Well it worked this time on my clean install.
“it” meaning:
wget -O- https://repo.allstarlink.org/hotfix/asl3-deb12-kernel28-fix.sh | sudo bash -x
Only thing different this time is I applied this script BEFORE configuring anything on the node out of the box using all defaults it came with.
A head scratcher for sure.
I’m not doing anything out of the ordinary with this test node config.
If you need me to share the config or backup file somehow I can.
I could also clean install again, apply my very simple node config as I was doing FIRST observer the expected noise issue by running *904 and then try applying the
script + reboot.
I also noticed your comment about building on a VM and testing…
So maybe the script has been updated or changed. And could be why it worked.
As said above, I fixed some stuff.
Great!
I was a bit slow at interpreting that exactly or noticing if W6NIJ comment meant he accomplished this with the single script. “the current hotfix”.

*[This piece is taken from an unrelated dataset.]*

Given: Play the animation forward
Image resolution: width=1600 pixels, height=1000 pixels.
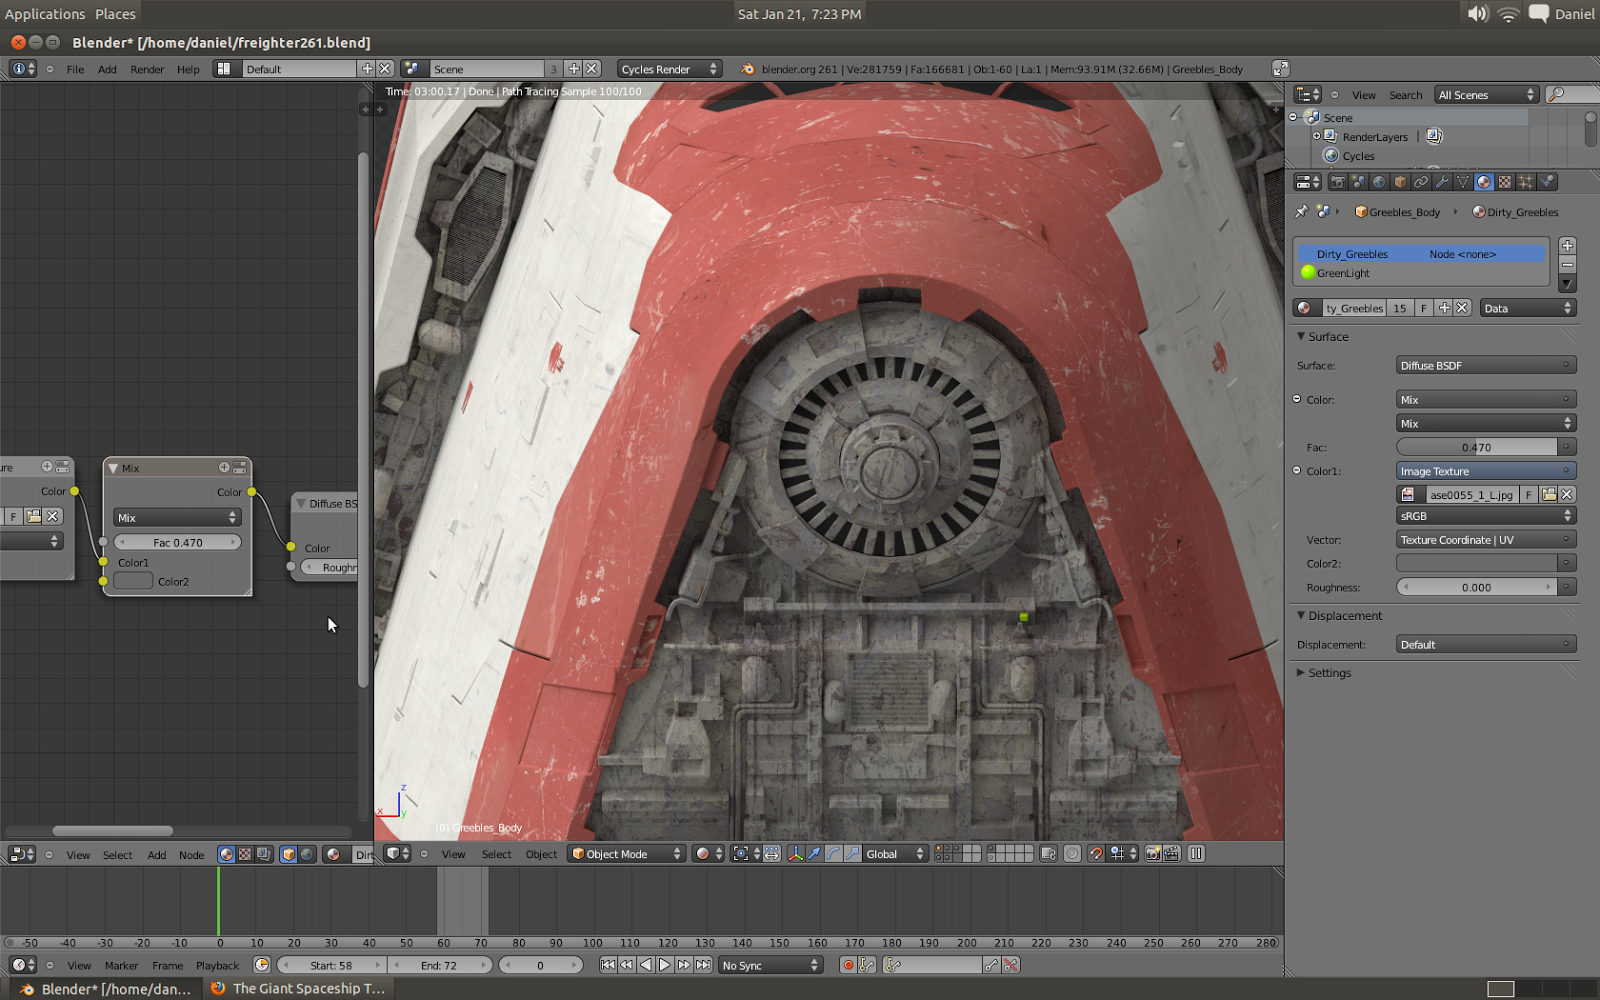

I just now scrolled up and noticed his post after trying this.
What’s next?
If I can be helpful in any way testing the newer kernel stuff please let me know.
I’m very interested in both being helpful if possible and learning new stuff.
Asking again if that’s alright: " “What’s next?”
And is there anything I can do on my end to help with testing newer kernels etc.
And are we just waiting on work from the Debian team (the bug report filed there) for this or
for what we do next.
Thanks!
-sg
I don’t expect meaningful help from Debian over a bug in an obscure module.
I’ve been working over the weekend on changes to the asl3 package to include a script that can be run that will automatically configure Bookworm Backports, install the latest 6.11 kernel from backports, and rebuild DKMS for the 6.11 kernels.
I will be starting a new forum thread specifically for testing that process and reporting on status of that. But the general workflow will be:
- Get the latest asl3 package
- The latest package will have a warning that you need to run
asl-kernel-manager
- The script will be run and prompt you to reboot
- Reboot and everything should be running on Linux 6.11 with a functional USB sound
Thanks!!
Happy to test it out when you are ready.
Take care.
-sg
Reopening this topic due to Pi problems now.
A fix has been identified. Put the following in the file /etc/modprobe.d/asl3-snd-usb-audio.conf
:
options snd_usb_audio lowlatency=0
Then reboot your system. This is being tested and packaged for a release today.
I can confirm that this fix works on RPi 3 with kernel 6.6.74.